## Problem details
Count up the lines below where the word "panel" shows up, and respond with the number alone.

Collected data:
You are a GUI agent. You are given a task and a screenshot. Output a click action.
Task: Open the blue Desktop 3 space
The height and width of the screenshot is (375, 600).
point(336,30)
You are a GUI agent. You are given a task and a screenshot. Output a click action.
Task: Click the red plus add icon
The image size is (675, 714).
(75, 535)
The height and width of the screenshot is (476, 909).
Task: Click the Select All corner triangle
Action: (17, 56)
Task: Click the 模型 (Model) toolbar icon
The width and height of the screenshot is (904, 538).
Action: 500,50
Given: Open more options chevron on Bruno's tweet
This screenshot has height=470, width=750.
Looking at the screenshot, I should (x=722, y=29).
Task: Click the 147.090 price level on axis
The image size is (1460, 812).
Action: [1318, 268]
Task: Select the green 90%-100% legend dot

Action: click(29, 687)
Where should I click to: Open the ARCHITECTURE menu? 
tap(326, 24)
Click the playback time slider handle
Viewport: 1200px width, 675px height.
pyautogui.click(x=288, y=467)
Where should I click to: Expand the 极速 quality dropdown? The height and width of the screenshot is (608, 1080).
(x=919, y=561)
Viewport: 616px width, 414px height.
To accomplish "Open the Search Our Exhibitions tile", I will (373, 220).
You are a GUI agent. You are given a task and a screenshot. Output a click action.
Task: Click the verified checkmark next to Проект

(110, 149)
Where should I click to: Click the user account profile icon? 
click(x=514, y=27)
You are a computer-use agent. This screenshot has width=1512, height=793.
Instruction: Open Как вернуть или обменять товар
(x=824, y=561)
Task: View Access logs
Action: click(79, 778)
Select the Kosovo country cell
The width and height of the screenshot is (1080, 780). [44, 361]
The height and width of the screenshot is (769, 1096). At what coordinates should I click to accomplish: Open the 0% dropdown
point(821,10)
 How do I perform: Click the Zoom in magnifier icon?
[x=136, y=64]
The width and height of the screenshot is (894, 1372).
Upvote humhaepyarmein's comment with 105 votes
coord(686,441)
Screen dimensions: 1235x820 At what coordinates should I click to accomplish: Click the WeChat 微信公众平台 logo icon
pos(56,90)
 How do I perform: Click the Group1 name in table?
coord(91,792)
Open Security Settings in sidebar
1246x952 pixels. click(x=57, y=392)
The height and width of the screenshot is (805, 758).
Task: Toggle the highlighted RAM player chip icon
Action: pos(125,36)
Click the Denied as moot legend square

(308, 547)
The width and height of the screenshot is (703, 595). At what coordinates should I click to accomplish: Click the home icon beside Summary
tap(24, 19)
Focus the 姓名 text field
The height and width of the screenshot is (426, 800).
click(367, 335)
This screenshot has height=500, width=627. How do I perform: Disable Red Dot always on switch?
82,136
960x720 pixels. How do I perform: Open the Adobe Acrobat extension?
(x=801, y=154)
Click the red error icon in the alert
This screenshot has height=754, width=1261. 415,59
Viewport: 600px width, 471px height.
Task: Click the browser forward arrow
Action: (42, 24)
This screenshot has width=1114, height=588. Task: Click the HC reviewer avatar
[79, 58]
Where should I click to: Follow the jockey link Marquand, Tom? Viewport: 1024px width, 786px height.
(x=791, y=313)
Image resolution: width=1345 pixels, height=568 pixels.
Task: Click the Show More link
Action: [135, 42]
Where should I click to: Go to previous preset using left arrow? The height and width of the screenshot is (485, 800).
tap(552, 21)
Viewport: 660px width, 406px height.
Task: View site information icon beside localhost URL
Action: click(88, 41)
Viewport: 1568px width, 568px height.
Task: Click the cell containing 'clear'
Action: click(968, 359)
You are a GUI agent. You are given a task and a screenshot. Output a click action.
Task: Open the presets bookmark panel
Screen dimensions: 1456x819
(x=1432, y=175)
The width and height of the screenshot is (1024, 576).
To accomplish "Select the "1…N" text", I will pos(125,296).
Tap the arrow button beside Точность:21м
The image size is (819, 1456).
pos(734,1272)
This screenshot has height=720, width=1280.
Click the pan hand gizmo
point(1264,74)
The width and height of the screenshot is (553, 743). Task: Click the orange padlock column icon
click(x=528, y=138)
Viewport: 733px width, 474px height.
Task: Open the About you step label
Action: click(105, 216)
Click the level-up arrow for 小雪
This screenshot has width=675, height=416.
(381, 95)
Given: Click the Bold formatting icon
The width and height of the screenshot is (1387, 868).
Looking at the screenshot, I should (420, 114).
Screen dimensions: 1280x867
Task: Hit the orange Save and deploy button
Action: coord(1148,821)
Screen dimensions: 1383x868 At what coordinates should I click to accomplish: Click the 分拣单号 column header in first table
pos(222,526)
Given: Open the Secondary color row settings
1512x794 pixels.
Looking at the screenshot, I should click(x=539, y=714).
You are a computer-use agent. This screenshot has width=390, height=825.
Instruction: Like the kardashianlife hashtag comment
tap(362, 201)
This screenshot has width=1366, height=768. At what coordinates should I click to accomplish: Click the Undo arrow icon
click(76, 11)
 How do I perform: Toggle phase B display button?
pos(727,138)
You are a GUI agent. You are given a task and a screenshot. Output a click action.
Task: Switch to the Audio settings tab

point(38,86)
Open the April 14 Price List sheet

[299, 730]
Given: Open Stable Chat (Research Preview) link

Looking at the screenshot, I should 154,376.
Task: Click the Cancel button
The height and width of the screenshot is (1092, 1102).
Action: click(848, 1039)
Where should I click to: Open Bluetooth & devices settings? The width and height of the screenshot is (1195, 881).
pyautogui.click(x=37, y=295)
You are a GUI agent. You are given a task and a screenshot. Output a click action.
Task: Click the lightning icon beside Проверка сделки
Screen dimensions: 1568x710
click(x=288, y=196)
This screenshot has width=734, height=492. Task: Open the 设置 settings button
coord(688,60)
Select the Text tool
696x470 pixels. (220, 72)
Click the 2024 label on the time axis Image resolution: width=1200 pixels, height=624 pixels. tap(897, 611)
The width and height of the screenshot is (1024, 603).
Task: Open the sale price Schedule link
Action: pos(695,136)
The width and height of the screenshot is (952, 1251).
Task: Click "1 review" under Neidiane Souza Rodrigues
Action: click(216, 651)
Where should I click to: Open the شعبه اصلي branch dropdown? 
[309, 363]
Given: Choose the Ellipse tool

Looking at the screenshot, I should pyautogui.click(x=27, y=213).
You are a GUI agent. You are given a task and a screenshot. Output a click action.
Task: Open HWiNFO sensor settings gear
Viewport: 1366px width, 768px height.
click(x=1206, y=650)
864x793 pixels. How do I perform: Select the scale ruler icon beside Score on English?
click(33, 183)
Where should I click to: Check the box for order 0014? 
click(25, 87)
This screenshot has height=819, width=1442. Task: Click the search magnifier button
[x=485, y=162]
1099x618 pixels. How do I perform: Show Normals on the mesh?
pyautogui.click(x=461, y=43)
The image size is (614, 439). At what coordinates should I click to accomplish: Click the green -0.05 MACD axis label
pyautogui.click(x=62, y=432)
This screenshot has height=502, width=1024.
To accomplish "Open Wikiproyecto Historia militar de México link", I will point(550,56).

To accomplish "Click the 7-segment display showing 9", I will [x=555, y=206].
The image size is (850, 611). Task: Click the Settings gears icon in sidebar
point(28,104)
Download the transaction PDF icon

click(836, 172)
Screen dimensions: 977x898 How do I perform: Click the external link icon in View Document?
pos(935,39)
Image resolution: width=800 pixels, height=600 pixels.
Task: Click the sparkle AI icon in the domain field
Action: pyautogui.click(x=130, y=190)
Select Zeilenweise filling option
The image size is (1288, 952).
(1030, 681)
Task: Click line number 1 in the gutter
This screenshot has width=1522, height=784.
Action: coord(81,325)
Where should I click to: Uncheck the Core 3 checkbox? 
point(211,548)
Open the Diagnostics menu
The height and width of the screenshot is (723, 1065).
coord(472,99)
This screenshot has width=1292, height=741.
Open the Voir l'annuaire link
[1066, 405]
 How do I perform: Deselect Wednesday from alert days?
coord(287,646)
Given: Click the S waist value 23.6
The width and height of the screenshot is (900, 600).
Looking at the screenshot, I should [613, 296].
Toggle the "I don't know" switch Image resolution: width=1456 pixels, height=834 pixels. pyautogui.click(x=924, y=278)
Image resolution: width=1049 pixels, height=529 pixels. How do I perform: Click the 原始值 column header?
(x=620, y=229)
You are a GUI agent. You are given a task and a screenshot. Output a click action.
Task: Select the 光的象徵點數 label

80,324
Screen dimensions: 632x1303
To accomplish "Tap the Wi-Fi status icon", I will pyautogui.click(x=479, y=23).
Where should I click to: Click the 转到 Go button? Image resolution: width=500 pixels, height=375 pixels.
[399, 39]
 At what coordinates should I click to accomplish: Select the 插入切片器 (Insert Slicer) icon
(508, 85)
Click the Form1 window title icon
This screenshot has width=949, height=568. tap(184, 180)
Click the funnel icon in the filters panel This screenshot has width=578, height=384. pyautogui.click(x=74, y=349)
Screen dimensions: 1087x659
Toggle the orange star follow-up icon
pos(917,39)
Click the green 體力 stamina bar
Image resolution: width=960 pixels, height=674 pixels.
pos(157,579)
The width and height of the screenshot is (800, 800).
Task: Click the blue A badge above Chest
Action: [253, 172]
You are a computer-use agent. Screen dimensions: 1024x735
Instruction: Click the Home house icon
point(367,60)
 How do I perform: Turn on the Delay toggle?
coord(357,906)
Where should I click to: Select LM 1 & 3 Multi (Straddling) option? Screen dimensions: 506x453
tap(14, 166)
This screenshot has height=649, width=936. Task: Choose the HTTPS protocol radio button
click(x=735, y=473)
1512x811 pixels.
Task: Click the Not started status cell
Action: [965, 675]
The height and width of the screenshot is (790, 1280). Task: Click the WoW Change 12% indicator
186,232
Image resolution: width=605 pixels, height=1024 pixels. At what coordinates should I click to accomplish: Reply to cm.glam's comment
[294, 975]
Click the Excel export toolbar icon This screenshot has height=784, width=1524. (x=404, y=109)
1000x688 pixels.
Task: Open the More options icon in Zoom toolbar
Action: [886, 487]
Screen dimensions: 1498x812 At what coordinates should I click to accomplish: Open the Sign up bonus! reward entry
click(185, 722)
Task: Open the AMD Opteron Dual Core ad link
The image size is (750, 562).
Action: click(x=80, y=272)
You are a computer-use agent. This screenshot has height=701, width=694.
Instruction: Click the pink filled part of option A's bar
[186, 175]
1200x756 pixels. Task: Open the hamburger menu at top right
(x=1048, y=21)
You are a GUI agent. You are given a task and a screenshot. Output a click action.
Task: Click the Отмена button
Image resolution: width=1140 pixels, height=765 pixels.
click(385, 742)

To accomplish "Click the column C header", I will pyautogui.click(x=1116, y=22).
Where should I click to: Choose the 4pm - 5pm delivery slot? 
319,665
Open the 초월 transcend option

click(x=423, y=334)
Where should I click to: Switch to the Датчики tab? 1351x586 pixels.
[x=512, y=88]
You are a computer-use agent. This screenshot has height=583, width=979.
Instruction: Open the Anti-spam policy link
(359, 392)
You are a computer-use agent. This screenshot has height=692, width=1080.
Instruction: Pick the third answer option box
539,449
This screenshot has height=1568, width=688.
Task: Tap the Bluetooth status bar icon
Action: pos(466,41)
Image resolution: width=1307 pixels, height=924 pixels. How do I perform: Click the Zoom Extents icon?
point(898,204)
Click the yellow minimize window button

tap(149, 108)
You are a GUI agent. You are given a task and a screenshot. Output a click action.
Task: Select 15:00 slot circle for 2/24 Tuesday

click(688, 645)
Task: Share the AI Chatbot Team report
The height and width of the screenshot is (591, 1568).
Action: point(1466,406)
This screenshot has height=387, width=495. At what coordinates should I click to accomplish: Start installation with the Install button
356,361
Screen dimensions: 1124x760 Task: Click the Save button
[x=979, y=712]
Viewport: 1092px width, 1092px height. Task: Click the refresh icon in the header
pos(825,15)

## Result
2